- Problems and tasks:
• 1. Answer these questions about the text on EV battery design:
(a) What metric do cell manufacturers use to compete against one another?
(b) What is the expected increase of useable energy at the pack level?
(c) In what month and year was the TOPBAT project initiated?
• 2. Copy the part of the text on EV battery design between "The team is" and "commercially available cell.", inclusive, and swap "educational video" for "online seminar".

- Extract provided:
::::::::::

Electric vehicle (EV) batteries contain 100s to 1000s of individual lithium-ion cells, ordered into modules and packs and controlled by a battery management system. However, cells, modules and packs have not been designed as a “single system” across the battery because of lack of communication along the supply chain. Cell manufacturers optimise the amount of energy stored in their cells, because ‘energy density’ is the metric they use to compete against one another. Battery pack designers select the cell with the highest energy density because this is the only metric they have to compare the performance of cells. The problem is that energy density optimisation is at the expense of almost every other aspect of the cell’s performance, particularly its thermal performance, meaning that the range and lifetime of EVs are not optimised.
|By the numbers|
|100s-1000s||Individual cells in a battery pack|
|10-20%||Expected increase of useable energy at the pack level|
|100-200%||Anticipated improvements in battery lifetime at the pack level|
As temperature affects every aspect of lithium-ion cell performance, effective thermal management of battery packs is critical, and the battery packs in use today have large thermal management systems in an attempt to remove the heat. This substantially reduces the energy density of the battery pack as an overall system.
The Faraday Institution Multi-Scale Modelling project has proposed changes to cell design to improve thermal performance, as well as a new standard – the Cell Cooling Coefficient (CCC) – that allows auto makers to compare the ability to thermally manage commercial lithium-ion batteries across a set of performance targets.
The team is engaging with multiple academic and industry partners globally informing them on how to make CCC measurements, with the explicitly disruptive and transformational goal to ‘change the entire global lithium-ion battery industry.’ The CCC has been introduced more widely to the industry via a paper in Nature and an educational video.
In July 2020 the TOPBAT project was initiated, building on the successes of the Faraday Institution Multi-Scale Modelling project. It aims to position UK cell manufacturers at the forefront of this revolution in cell design by validating its redesign concepts through a cell redesign project on a commercially available cell.
Success story published September 2020.

::::::::::

- Information:
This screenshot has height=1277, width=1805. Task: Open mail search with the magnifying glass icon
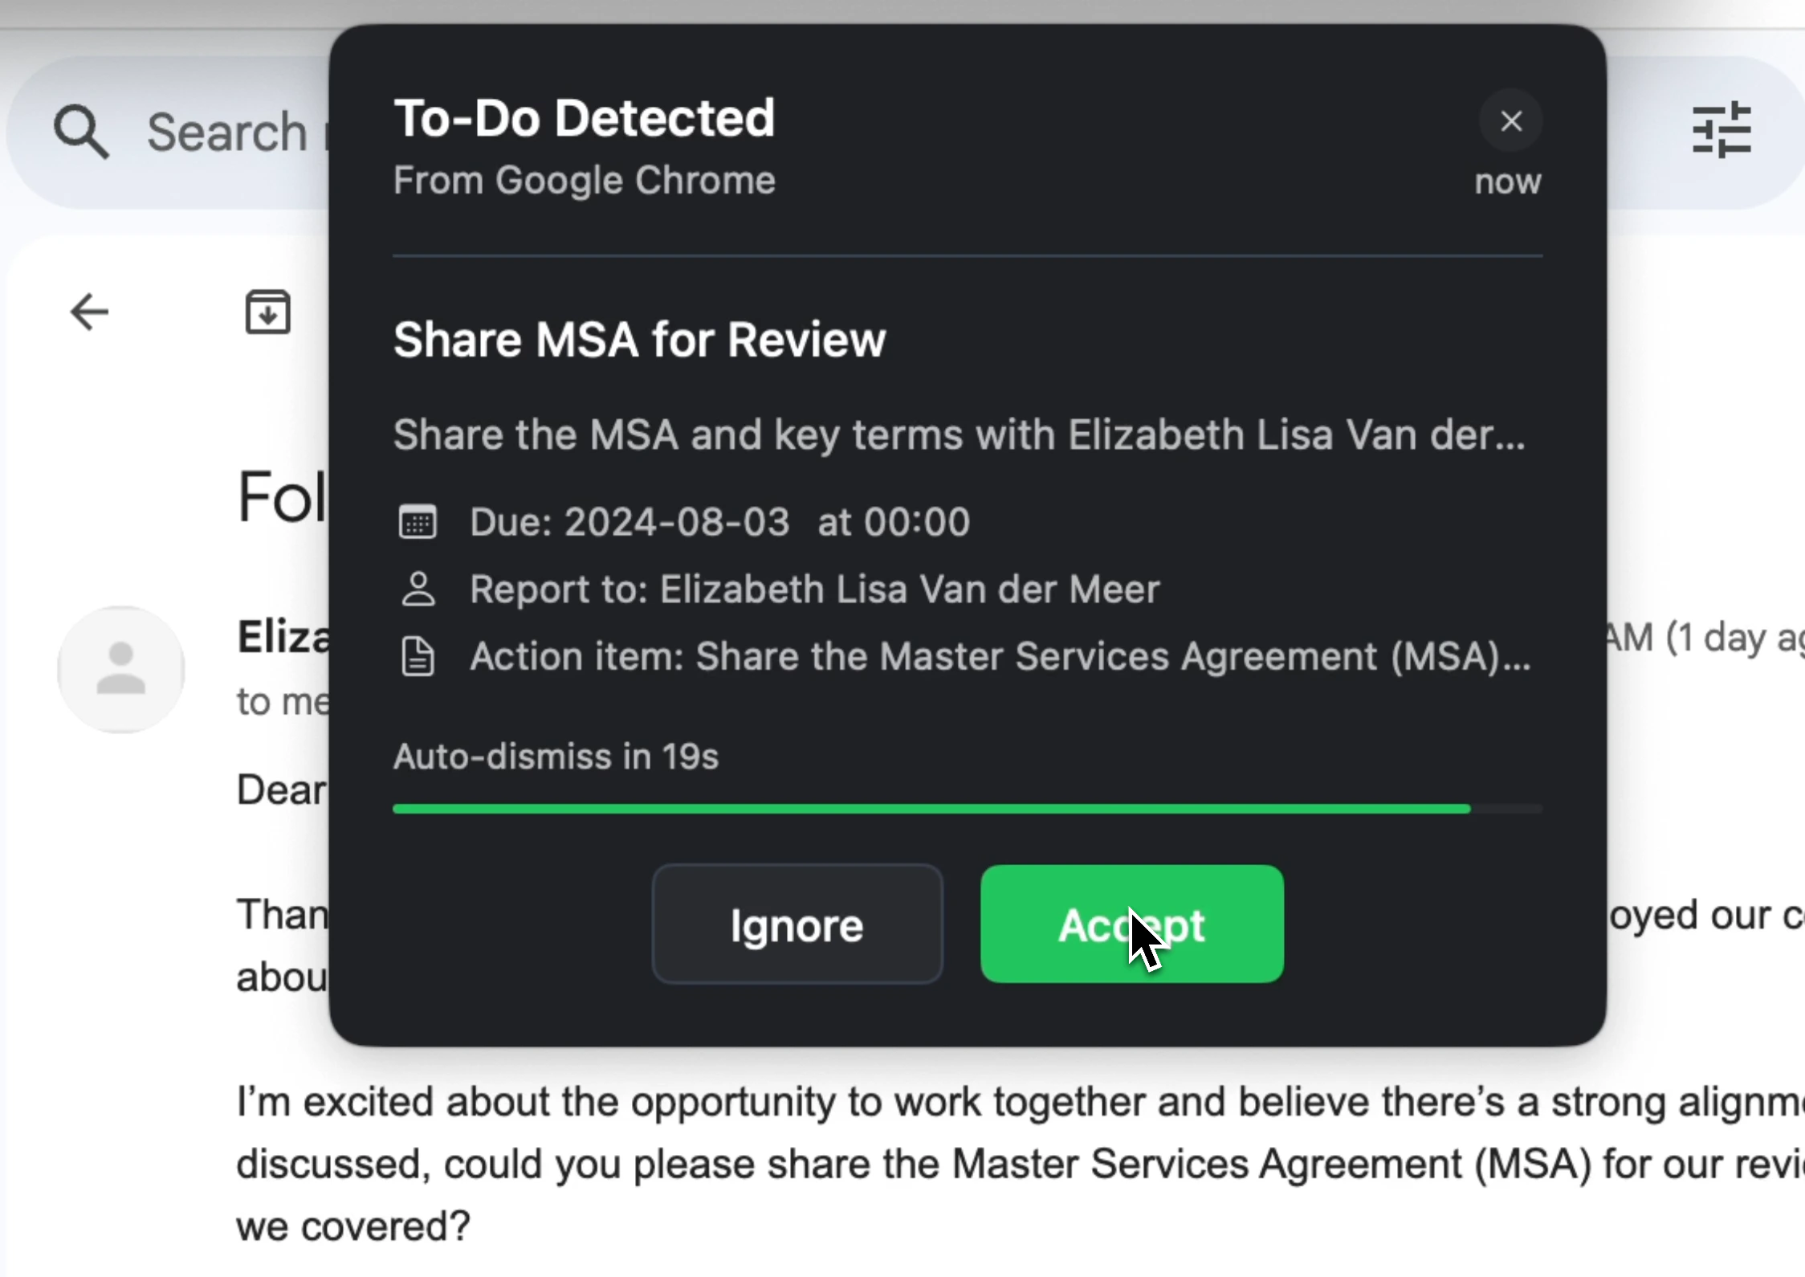tap(80, 131)
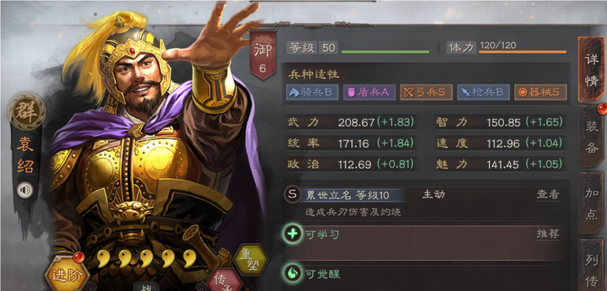
Task: Tap the speaker voice icon under 袁绍
Action: 25,189
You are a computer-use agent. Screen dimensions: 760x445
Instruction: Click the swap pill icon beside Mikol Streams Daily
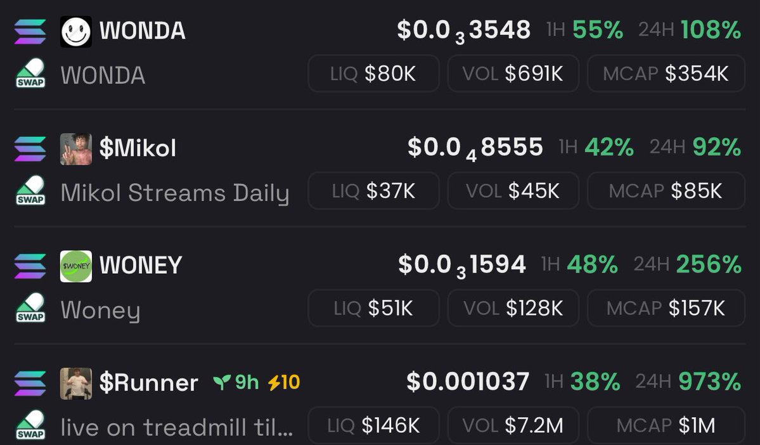[x=30, y=191]
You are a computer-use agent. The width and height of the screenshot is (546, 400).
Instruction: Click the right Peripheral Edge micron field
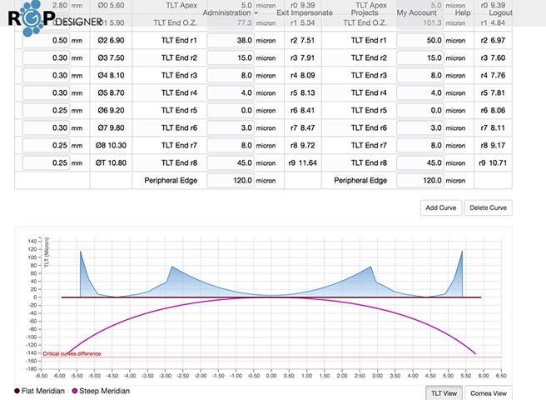[420, 179]
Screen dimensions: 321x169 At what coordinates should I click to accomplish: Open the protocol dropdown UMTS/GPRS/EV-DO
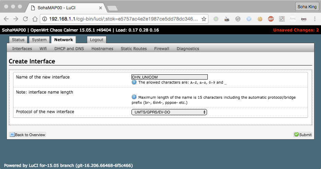169,112
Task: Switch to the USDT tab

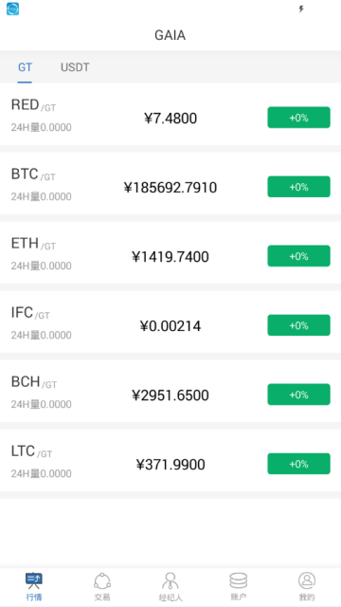Action: click(x=75, y=67)
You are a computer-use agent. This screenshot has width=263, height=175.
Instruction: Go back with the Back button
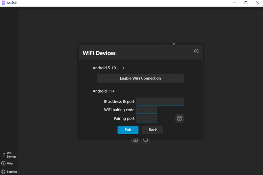pos(153,130)

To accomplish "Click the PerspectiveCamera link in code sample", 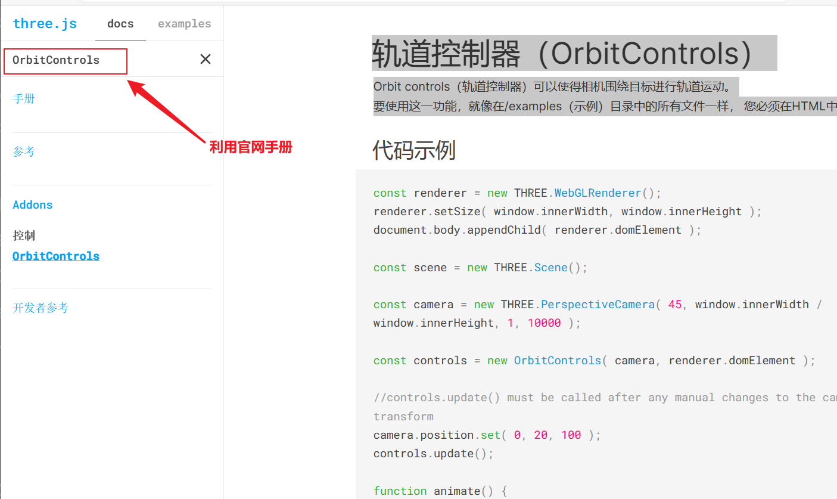I will coord(598,304).
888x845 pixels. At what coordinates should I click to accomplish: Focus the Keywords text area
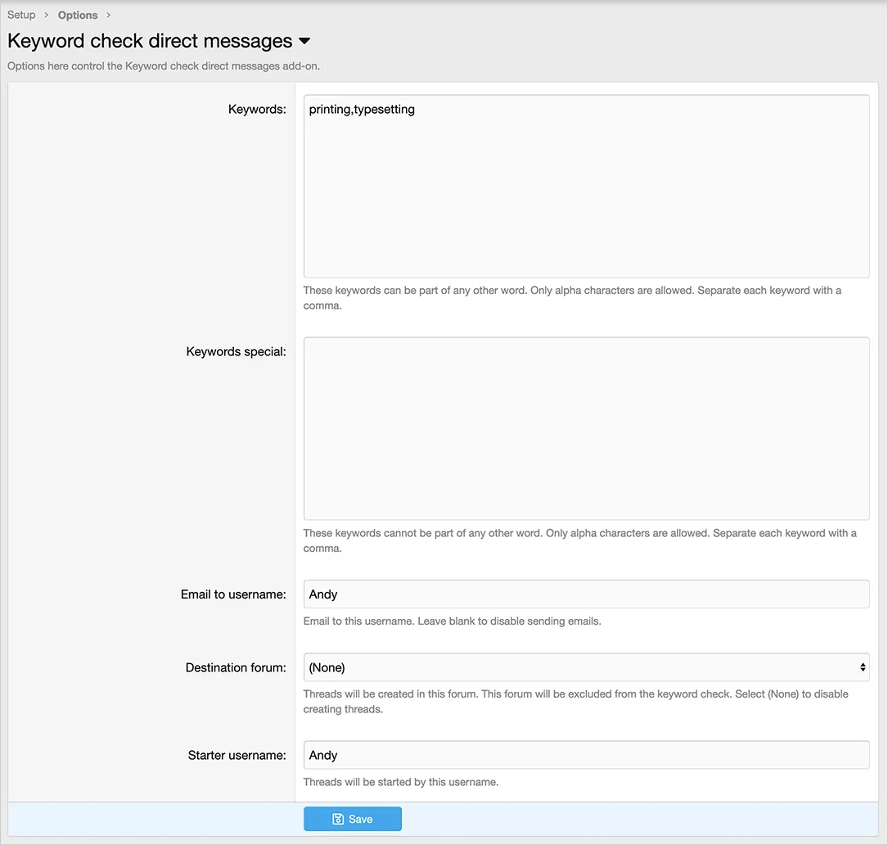(x=586, y=186)
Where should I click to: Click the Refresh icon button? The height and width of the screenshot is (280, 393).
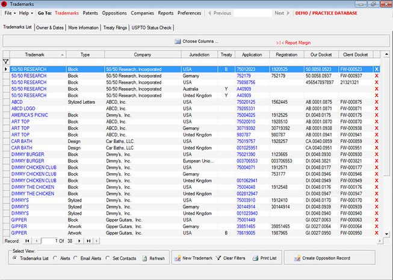tap(145, 258)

::::::::::

- Responses by item number:
• 1.
(a) Energy density.
(b) 10-20%.
(c) July 2020.

• 2.
The team is engaging with multiple academic and industry partners globally informing them on how to make CCC measurements, with the explicitly disruptive and transformational goal to ‘change the entire global lithium-ion battery industry.’ The CCC has been introduced more widely to the industry via a paper in Nature and an online seminar.
In July 2020 the TOPBAT project was initiated, building on the successes of the Faraday Institution Multi-Scale Modelling project. It aims to position UK cell manufacturers at the forefront of this revolution in cell design by validating its redesign concepts through a cell redesign project on a commercially available cell.